Mon, Jan. 10th, 2011 04:50 am (UTC)
telophase: (Default)
Posted by [personal profile] telophase
You should be made aware of the Teaching Company, if you're not yet familiar with them. :) Awesome college-level courses taught by master professors available in audio and video. They look expensive at first, but (a) every course goes on a huge sale at least once during the year, at 70% off or so, and (b) if you go for downloadable audio, it costs less than the CDs. Create an account there and they'll send you email about their sales.

Highly recommended from there: Bob Brier's History of Ancient Egypt, and John McWhorter's Story of Human Language (McWhorter is a PoC, so bonus!), and pretty much anything over in Music by Robert Greenberg. But they're all a cut above your typical professor.


Podcasts:

The Skeptic's Guide to the Universe is often interesting (and sometimes not).

If you like reading books about the mechanics of writing, you might like the Writing Excuses podcast.

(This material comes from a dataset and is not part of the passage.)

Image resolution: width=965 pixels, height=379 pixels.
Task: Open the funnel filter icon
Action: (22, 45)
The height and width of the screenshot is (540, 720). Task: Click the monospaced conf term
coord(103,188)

I advise checking KERA's Think podcast every week or so: it's a Dallas NPR staion production and Krys Boyd is one of the best interviewers I've ever heard (especially because she actually reads the books before interviewing the authors, unlike a lot of talk show hosts). It's 45-minute-long interview with someone interesting, an author of fiction or nonfiction, an artist, a scientist, someone who's giving a talk in town, etc. They only keep the past 10 podcasts online, but they frequently post shows from the archives, when Boyd is taking a break.

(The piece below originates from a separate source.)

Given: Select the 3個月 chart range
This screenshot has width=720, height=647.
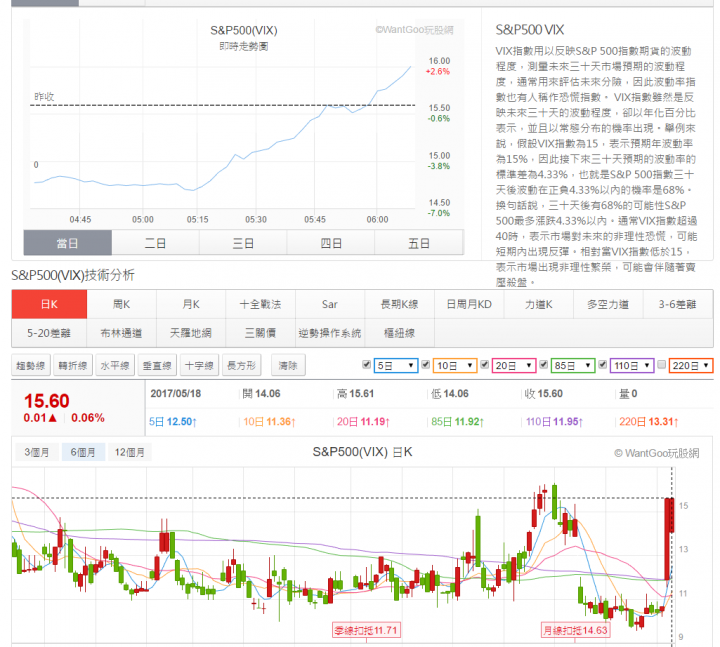Looking at the screenshot, I should click(x=39, y=452).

Dan Carlin's Hardcore History is fascinating. Warning: I did spend all of Show 32 thinking "Huh. I wonder what [personal profile] oyceter has to say about that?" but if you avoid that one -- it's been almost a year so I can't remember anything he said in it -- he should be fine.

I also like Skeptoid: Critical Analysis of Pop Phenomena.

My SEEKRIT WEAPON for falling asleep, when my brain is whirling and I can't stop long enough to fall asleep .... Mark Crislip's Persiflagers Infectious Disease Puscast. It's a review of the literature in infectious disease for the past two weeks, and if you can't fall asleep while listening to that ... well, maybe you'll learn something. :) Crislip also has a snarky podcast called QuackCast that rails against homeopathy and other alternate medicine (you might have noticed I have a strong skeptic streak!), which you may or may not like depending on your attitude towards the subject matter, but that's mostly kept out of the literature review. Although he does crack bad jokes periodically.